BEGIN

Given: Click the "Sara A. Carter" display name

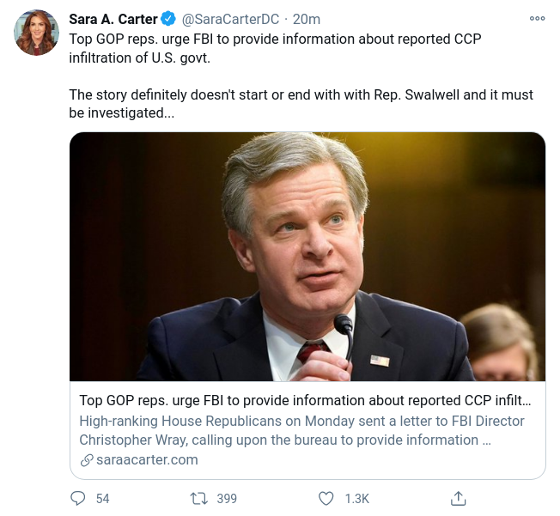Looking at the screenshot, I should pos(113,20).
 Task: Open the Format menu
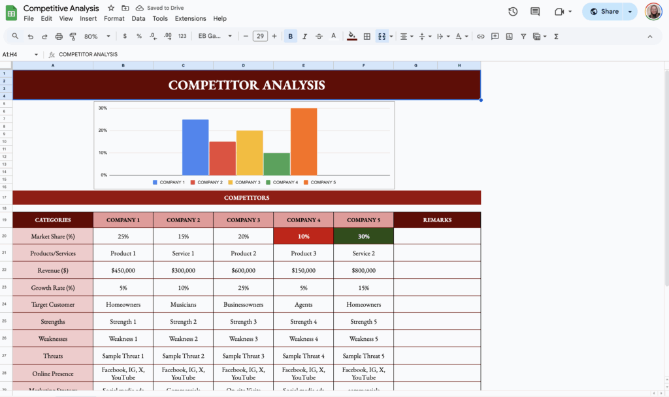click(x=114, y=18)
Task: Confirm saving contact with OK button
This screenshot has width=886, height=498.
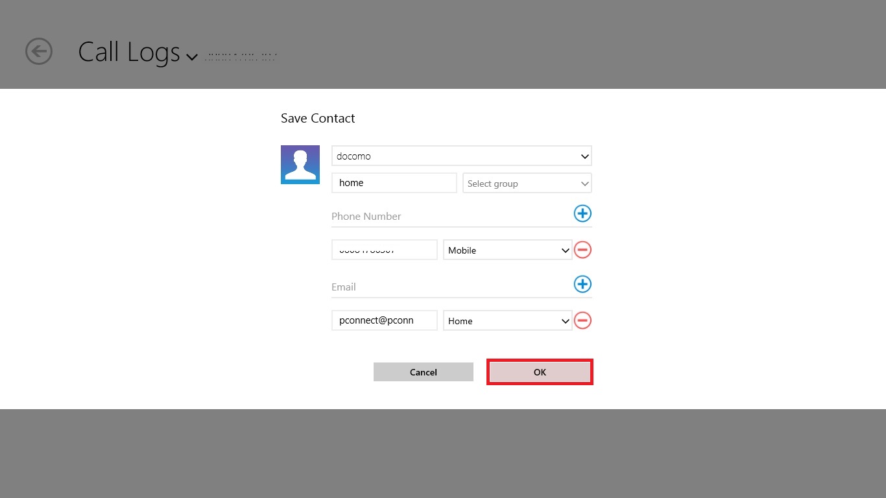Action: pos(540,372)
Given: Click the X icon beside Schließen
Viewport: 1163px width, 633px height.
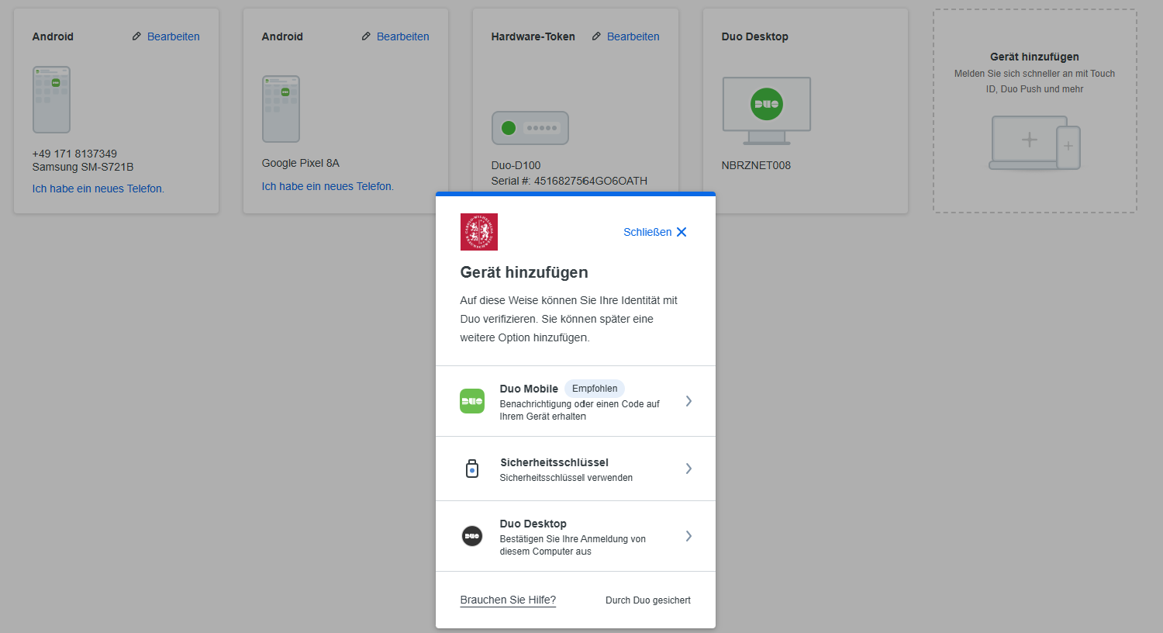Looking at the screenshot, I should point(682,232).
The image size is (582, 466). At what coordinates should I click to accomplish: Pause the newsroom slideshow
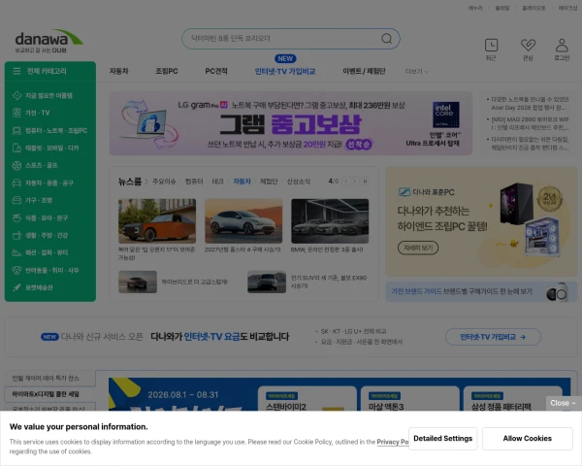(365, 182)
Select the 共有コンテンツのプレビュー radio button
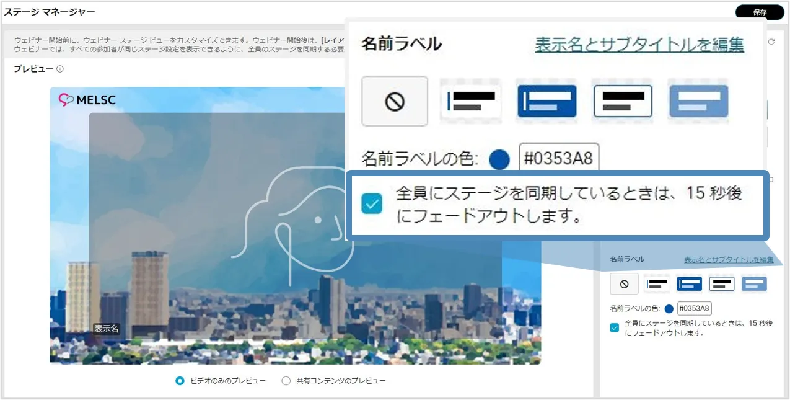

END

# WHAT IS NEEDED
Only the lines from the one containing "Viewport: 1163px width, 633px height." through the last line of the entries, both included, should be repeated exactly, and the pictures should be left out.

# EXERCISE OUTPUT
Viewport: 1163px width, 633px height.
Looking at the screenshot, I should point(682,232).
The image size is (582, 466). At what coordinates should I click to accomplish: Pause the newsroom slideshow
(365, 182)
Select the 共有コンテンツのプレビュー radio button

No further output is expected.